Top of DATA SUPPLIED

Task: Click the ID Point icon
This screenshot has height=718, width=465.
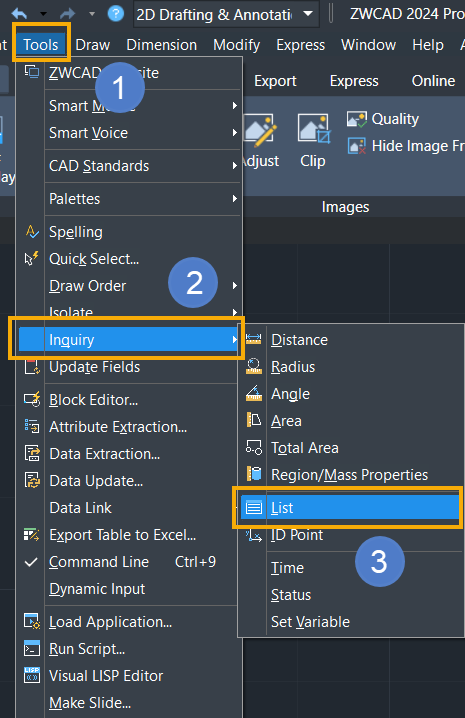Action: (253, 535)
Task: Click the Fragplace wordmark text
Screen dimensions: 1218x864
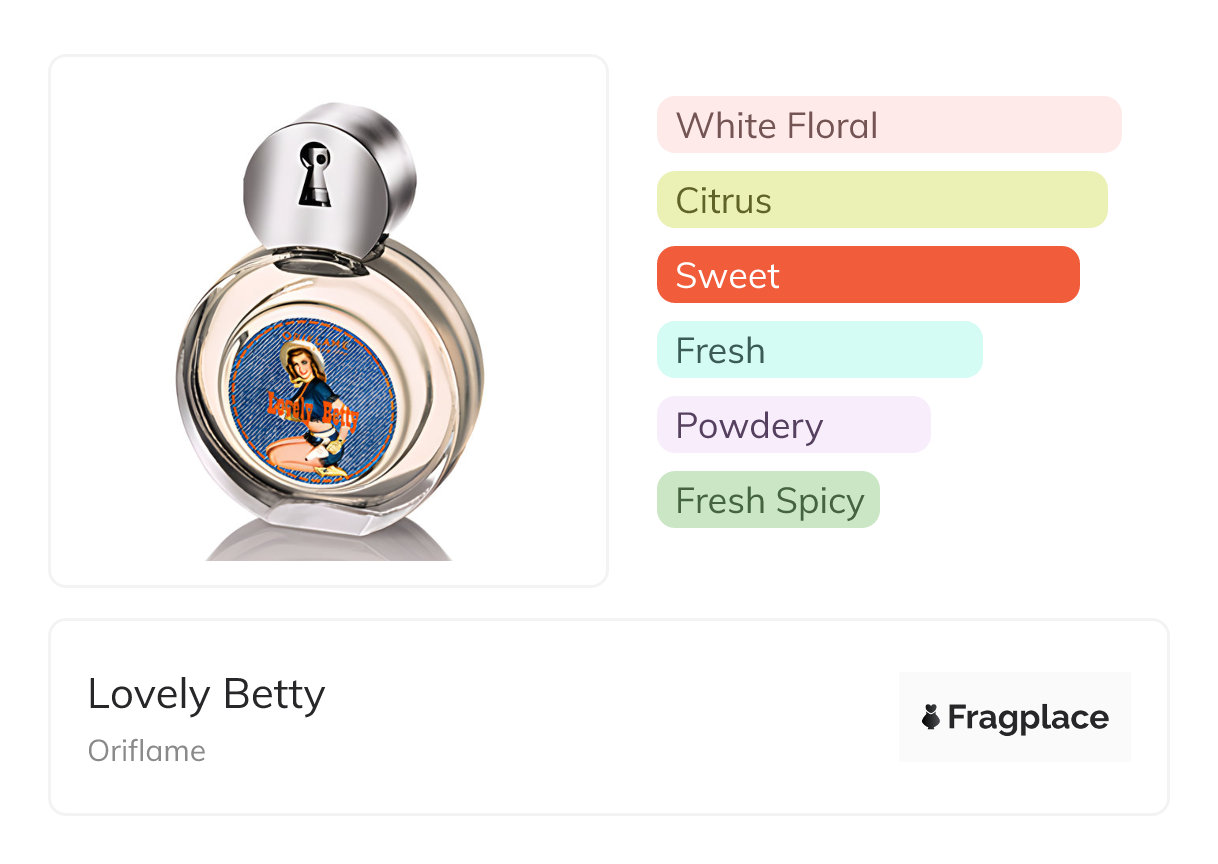Action: point(1028,717)
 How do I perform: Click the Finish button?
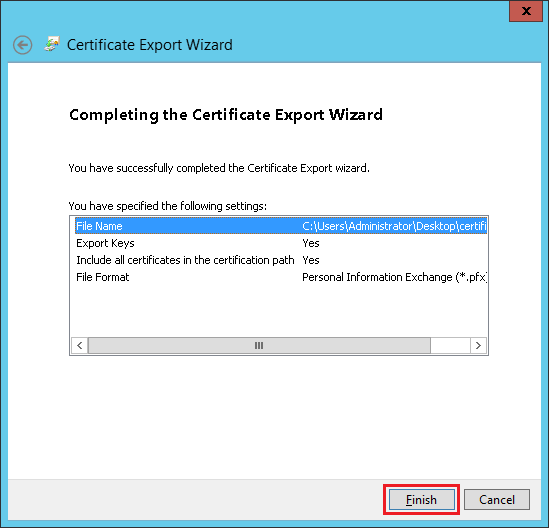tap(422, 500)
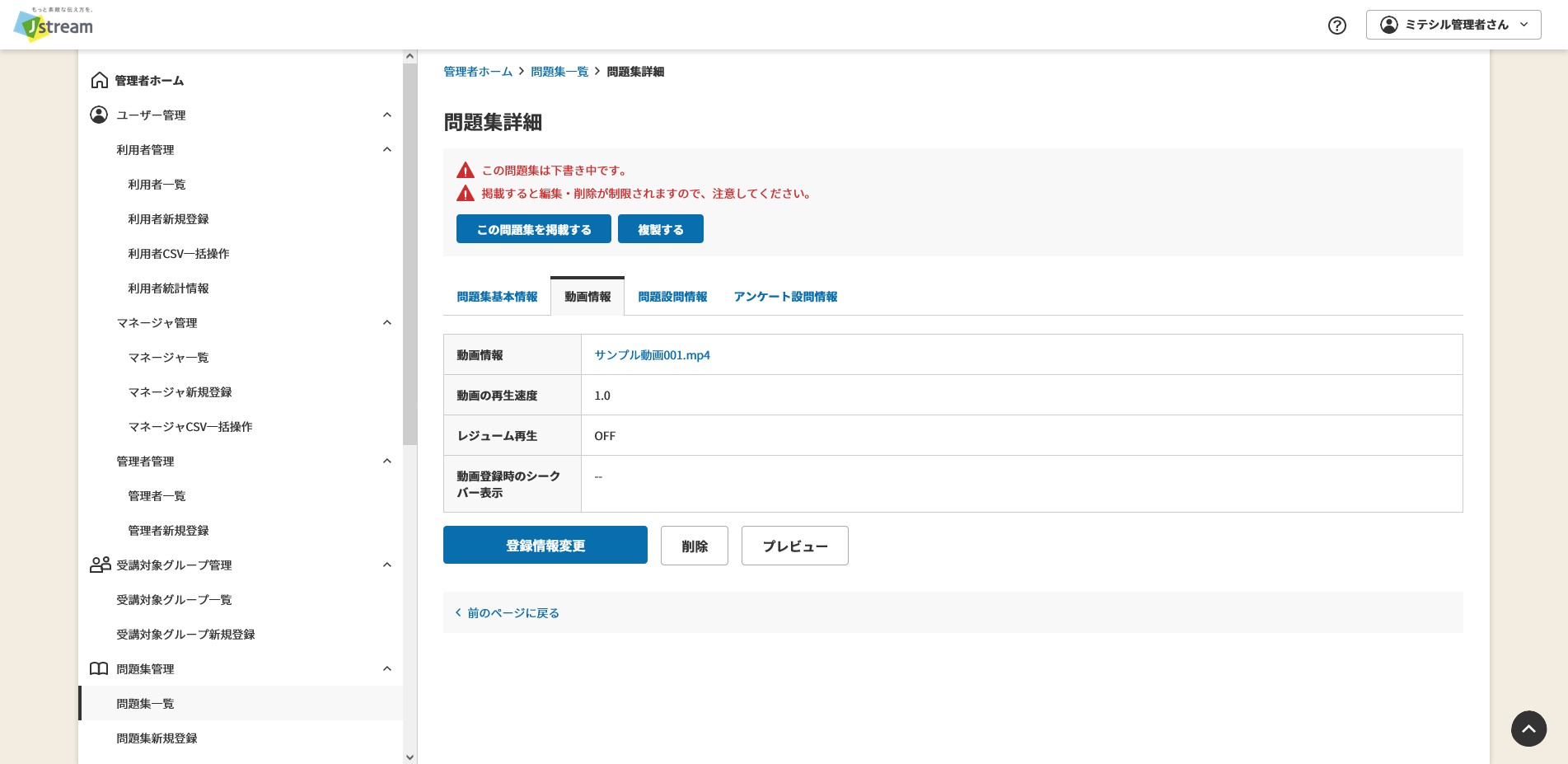Viewport: 1568px width, 764px height.
Task: Open the サンプル動画001.mp4 link
Action: pyautogui.click(x=652, y=355)
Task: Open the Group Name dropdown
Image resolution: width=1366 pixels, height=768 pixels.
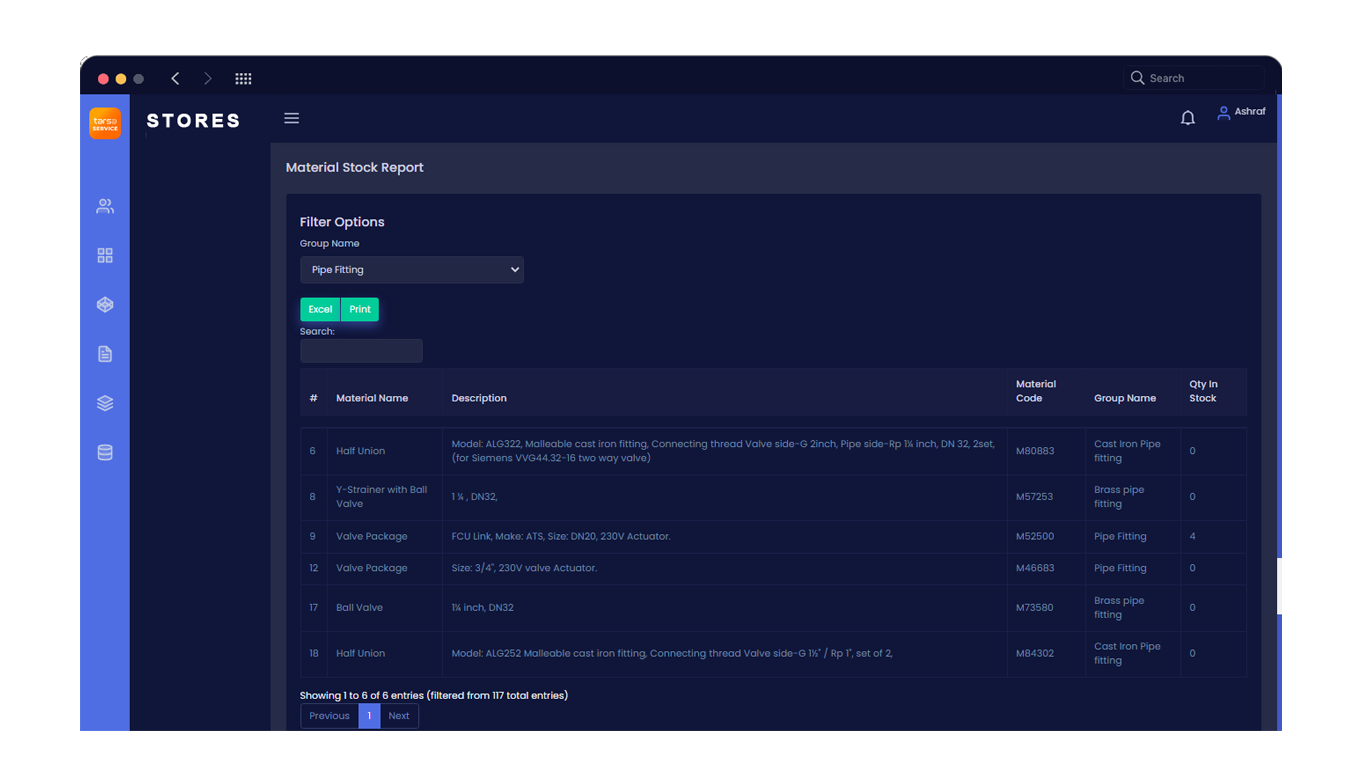Action: coord(411,270)
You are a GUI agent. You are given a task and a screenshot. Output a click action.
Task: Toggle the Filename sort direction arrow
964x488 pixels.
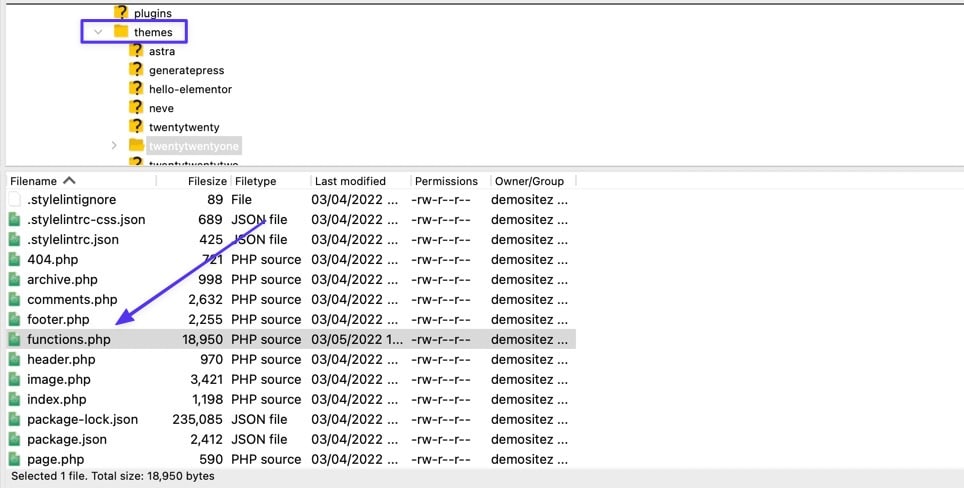pos(69,181)
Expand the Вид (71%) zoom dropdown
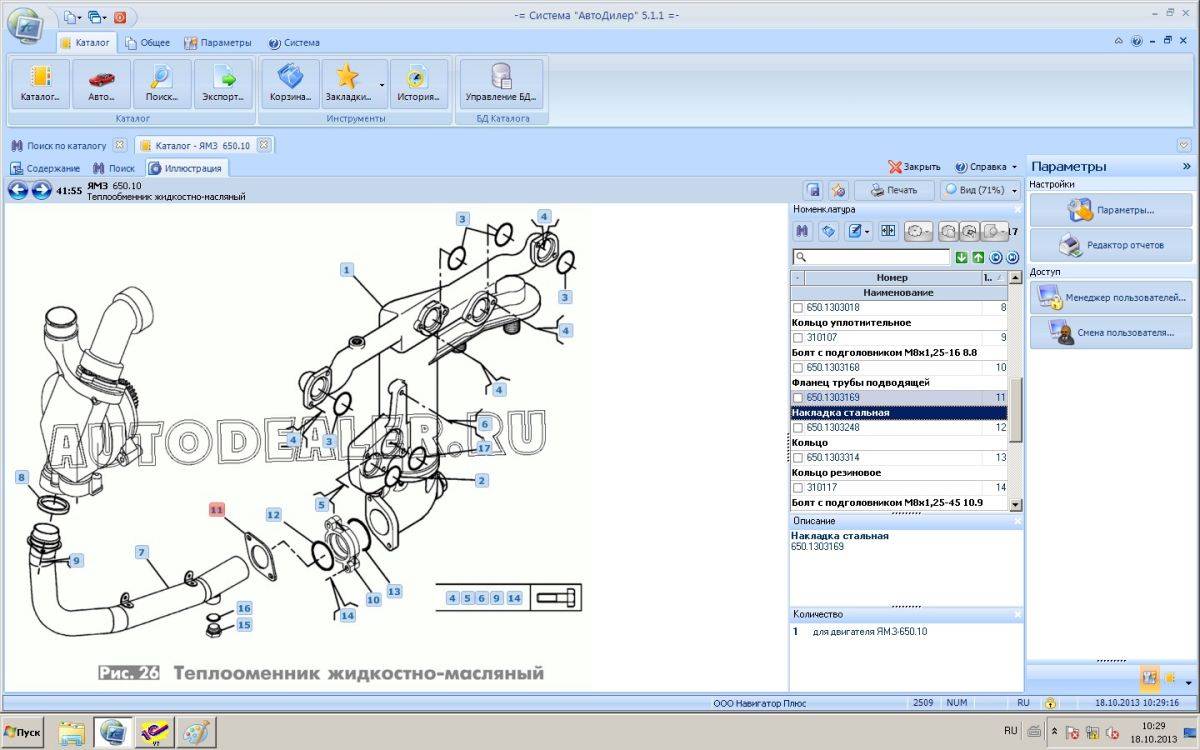 (x=1015, y=190)
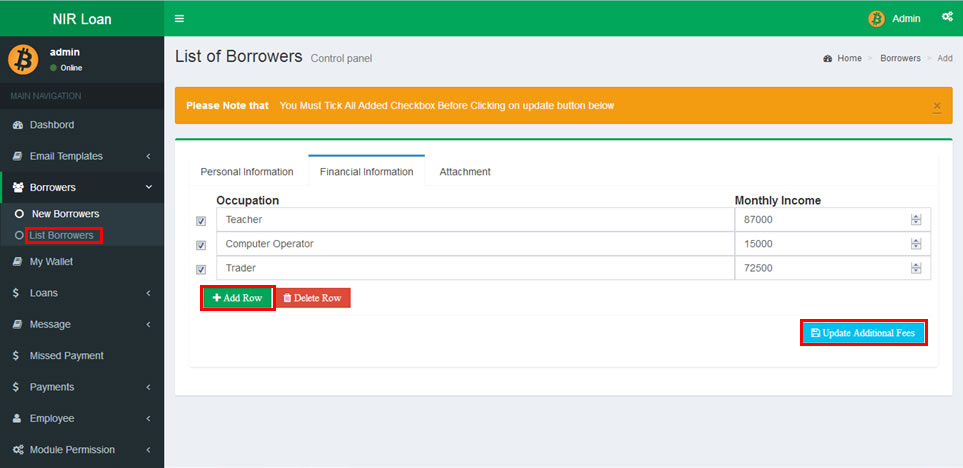Dismiss the orange notice with X
The height and width of the screenshot is (468, 963).
(x=936, y=106)
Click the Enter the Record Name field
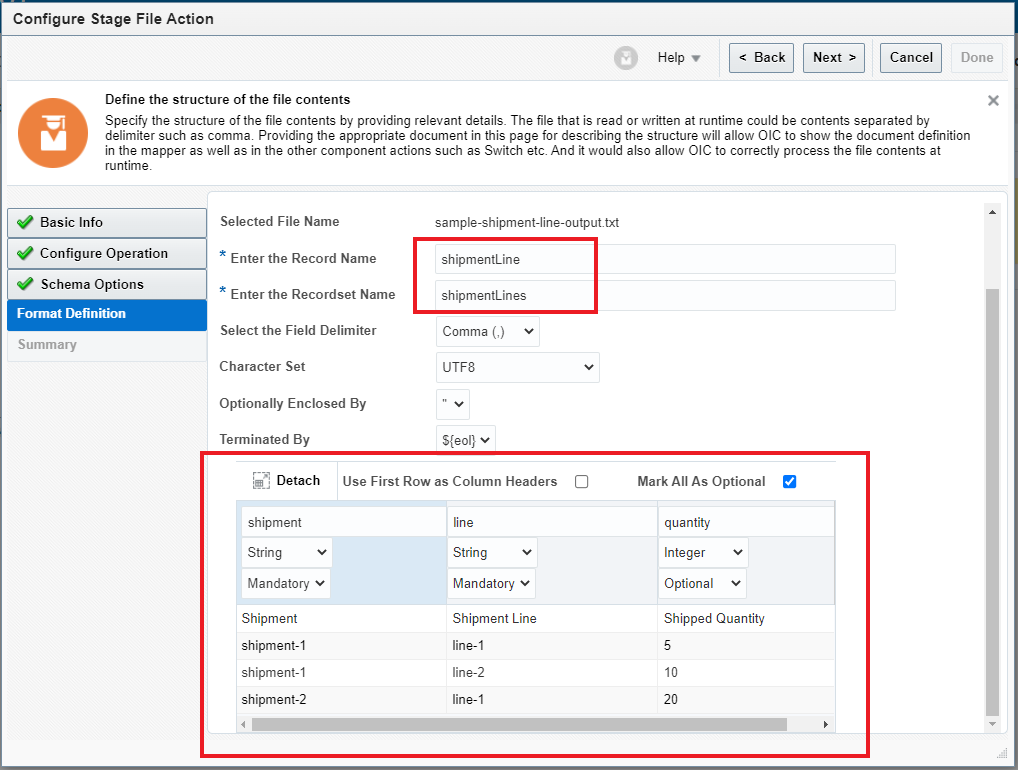Viewport: 1018px width, 770px height. coord(665,259)
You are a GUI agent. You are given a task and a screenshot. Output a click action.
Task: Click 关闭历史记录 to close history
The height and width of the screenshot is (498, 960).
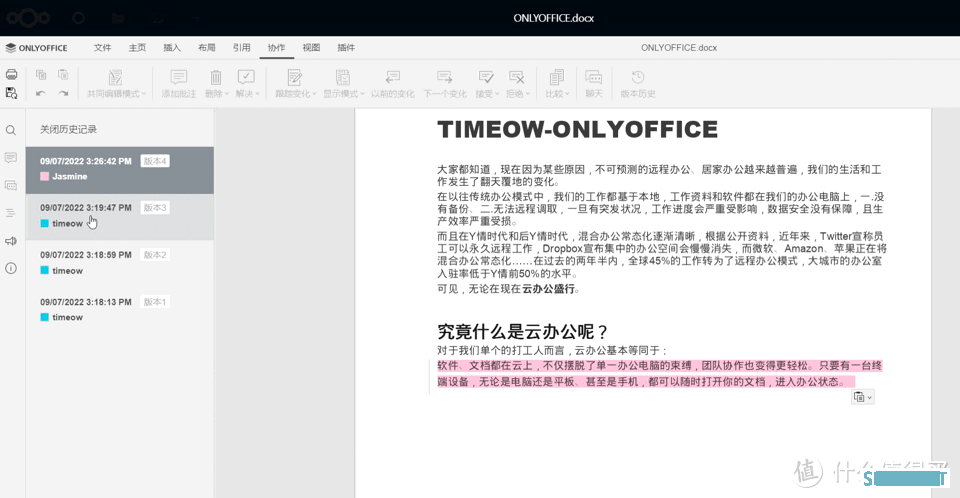(x=68, y=130)
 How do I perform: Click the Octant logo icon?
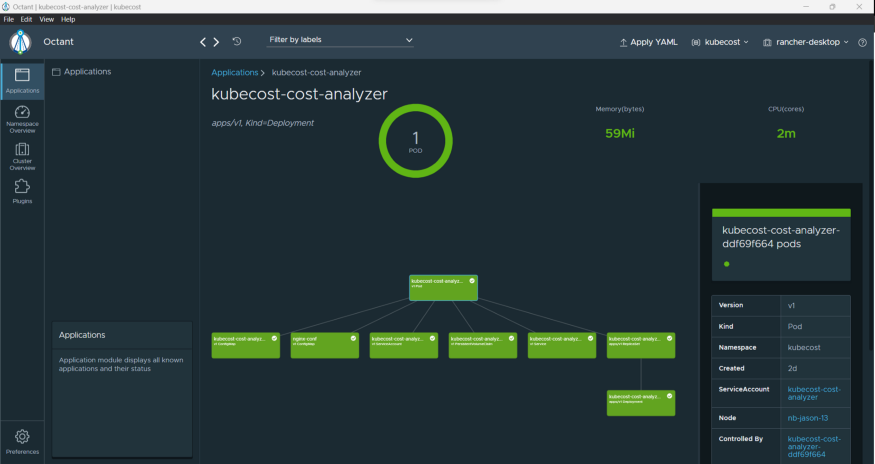[x=21, y=42]
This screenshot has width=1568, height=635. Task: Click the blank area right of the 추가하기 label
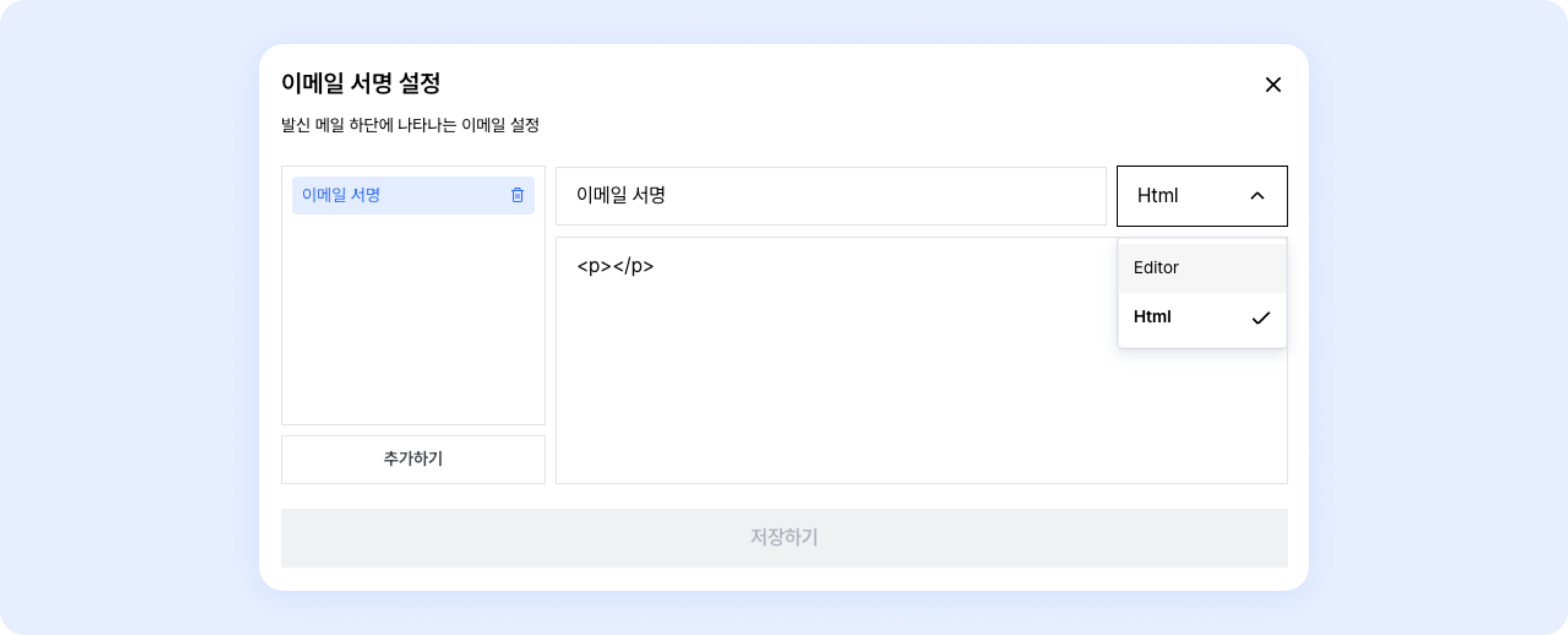[x=496, y=459]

Bottom of DATA SUPPLIED

> _WHAT YOU ARE ASKED TO DO_
Write out the line that contains "Click the Enter the Record Name field" and every line after it to the end of the data, exactly as they stand. Omit the pictures.

> _REPLY_
Click the Enter the Record Name field
Viewport: 1018px width, 770px height. coord(665,259)
You are a GUI agent. You are given a task and a screenshot. Output a click action.
Task: Click 关闭历史记录 to close history
The height and width of the screenshot is (498, 960).
(x=68, y=130)
 How do I perform: Click the Octant logo icon?
[x=21, y=42]
This screenshot has width=1568, height=635. Task: Click the blank area right of the 추가하기 label
[x=496, y=459]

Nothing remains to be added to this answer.